Automatic coupling has many advantages for the industry when it comes to safer working conditions and increased production that enables larger volumes of rail freight for more sustainable logistics. This streamlining is an important part of transitioning more freight from road to rail.
Automatic coupling for trains was developed as early as the 1900s and is used on all new passenger trains. However, freight trains wagons are still coupled and decoupled manually with screw couplings. Capacity, punctuality, working environment, efficiency and profitability for rail freight can be significantly improved through digital automatic coupling and complimentary digital solutions.
Several time-intensive and hazardous tasks can be automated using DAC, which also provides secure data communication and energy efficiency. It opens doors to new, modern logistics concepts and scores of digital applications.
“Introducing automatic coupling is necessary for reaching a cost efficiency that benefits the entire railway system,” explains Jan Bergstrand, coordinator for Shift2Rail’s freight programme.
A standard has been developed by the European railway R&I collaboration Shift2Rail for a modular, multifunctional digital automatic coupling, which can subsequently be upgraded.
Wagon Manager at Green Cargo, Annette Bernström, said: “Automation is essential for both increased competitiveness and production that enables more efficient freight transportation with longer and heavier trains. A modular solution, where the cost is split into stages, simplifies implementation. We’re pleased to have the opportunity to help develop a safer working environment and more efficient operations for the industry in Europe, not least when it comes to achieving climate goals.”
The FR8RAIL project, which is a part of the freight programme in Shift2Rail, is now preparing 12 wagons for testing, which have been equipped with three types of DACs. The tests are being conducted in Sweden, Germany, Austria and Switzerland, where the focus is on winter conditions. The project is hoping for cold weather and a lot of snow and wind in Luleå, Sweden, where the tests will be carried out.
“Together with Green Cargo, several European industry operators and academia, we’ll test different levels of automation and evaluate their function, effect, system compatibility, costs, and so on,” explains Anders Ekmark, Strategic Planner and Project Manager for FR8RAIL.

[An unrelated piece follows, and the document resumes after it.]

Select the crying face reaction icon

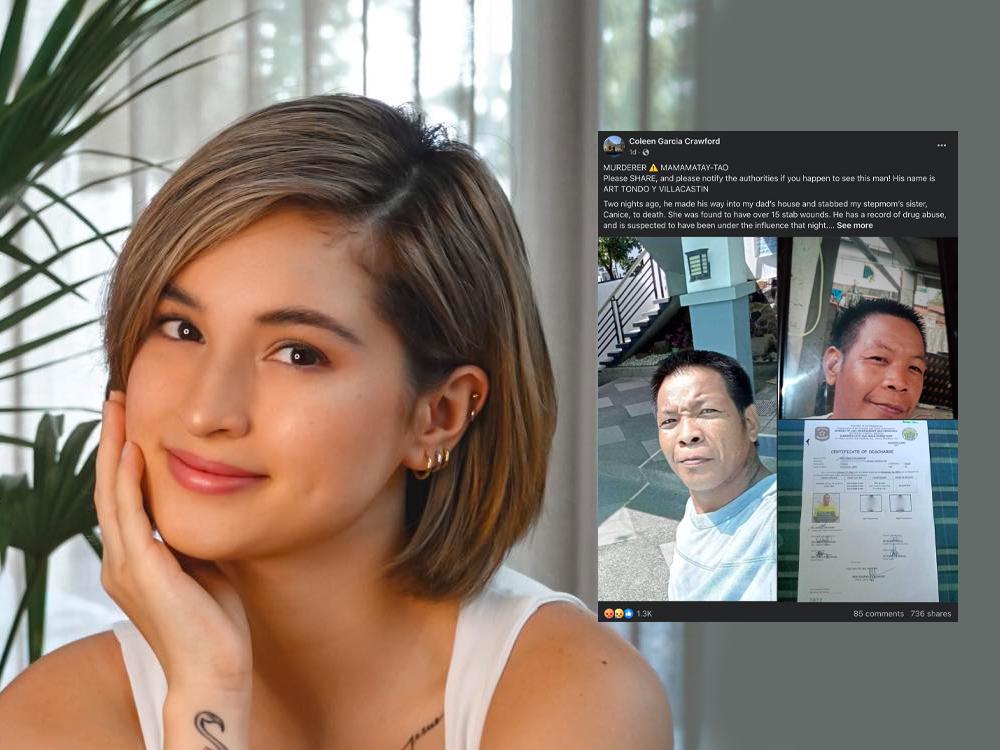coord(618,614)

Participants in the winter tests for DACs include the Swedish Transport Administration (Trafikverket), Green Cargo, the CLOSER platform at the Lindholmen Science Park and the four suppliers behind the DACs: CAF MiiRA, Dellner, Voith and Wabtec-Faiveley. Additionally, SSAB is supplying tracks and premises and the Swedish national research institute RISE is carrying out the tests. The project is being conducted within the framework for the European railway R&I collaboration Shift2Rail, which is financed by Horizon2020, the EU’s framework programme for research and innovation.